Sec. [thinsp]1206.462 [Reserved]
Sec. [thinsp]1206.463 In-situ and surface gasification and
liquefaction operations.
If an ad valorem Federal coal lease is developed by in-situ or
surface gasification or liquefaction technology, the lessee shall
propose the value of coal for royalty purposes to ONRR. ONRR will
review the lessee's proposal and issue a value determination. The
lessee may use its proposed value until ONRR issues a value
determination.
Sec. [thinsp]1206.464 Value enhancement of marketable coal.
If, prior to use, sale, or other disposition, the lessee enhances
the value of coal after the coal has been placed in marketable
condition in accordance with Sec. [thinsp]1206.456(h) of this subpart,
the lessee shall notify ONRR that such processing is occurring or will
occur. The value of that production shall be determined as follows:
(a) A value established for the feedstock coal in marketable
condition by application of the provisions of Sec.

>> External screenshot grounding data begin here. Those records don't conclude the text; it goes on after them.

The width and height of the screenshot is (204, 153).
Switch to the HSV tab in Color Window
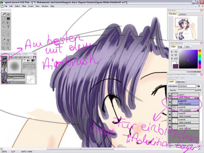tap(188, 46)
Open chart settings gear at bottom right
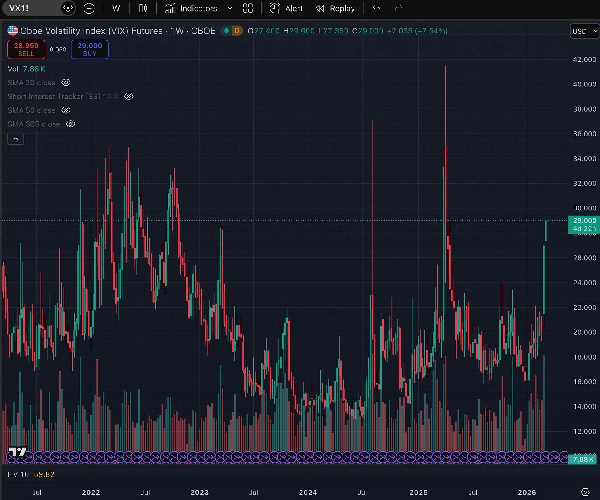 click(586, 492)
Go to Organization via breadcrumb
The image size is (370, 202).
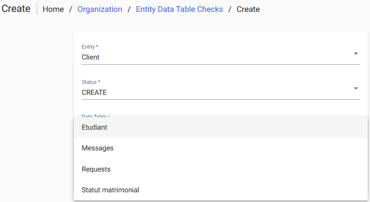point(100,9)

[thinsp]1206.456(c)(2)(i) through (iv) of this subpart; or,
(b) In the event that a value cannot be established in accordance
with paragraph (a) of this section, then the value of production will
be determined in accordance with Sec. [thinsp]1206.456(c)(2)(v) of
this subpart and the value shall be the lessee's gross proceeds
accruing from the disposition of the enhanced product, reduced by ONRR-
approved processing costs and procedures including a rate of return on
investment equal to two times the Standard and Poor's BBB bond rate
applicable under Sec. [thinsp]1206.458(b)(2)(v) of this subpart.